Try it
Go through the listing beneath and show each line containing the string "Given".

Data provided
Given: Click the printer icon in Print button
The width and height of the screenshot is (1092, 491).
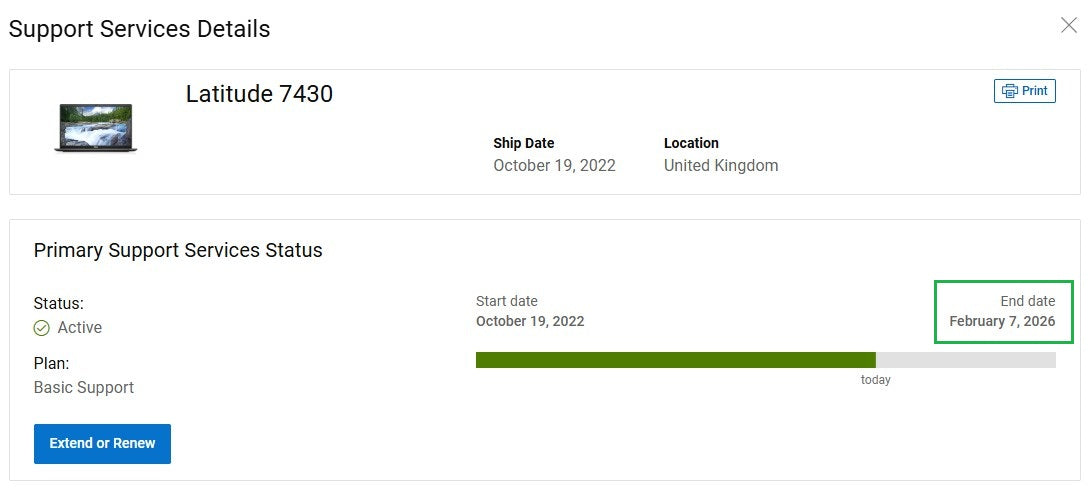Looking at the screenshot, I should pyautogui.click(x=1009, y=91).
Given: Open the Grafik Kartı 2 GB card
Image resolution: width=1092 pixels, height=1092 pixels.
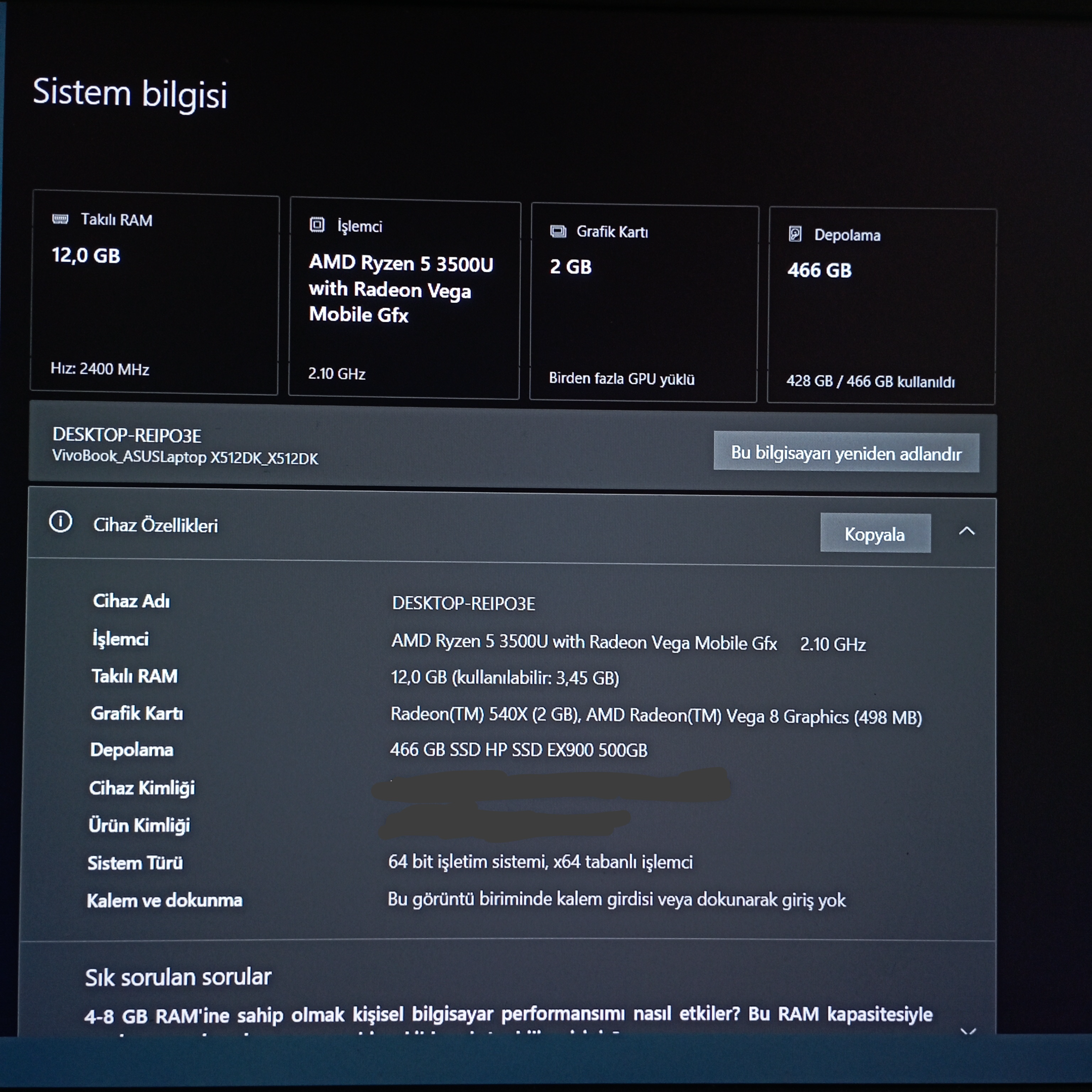Looking at the screenshot, I should tap(645, 303).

Exercise solution
Given: Click the printer icon in Print button
Given: Open the Grafik Kartı 2 GB card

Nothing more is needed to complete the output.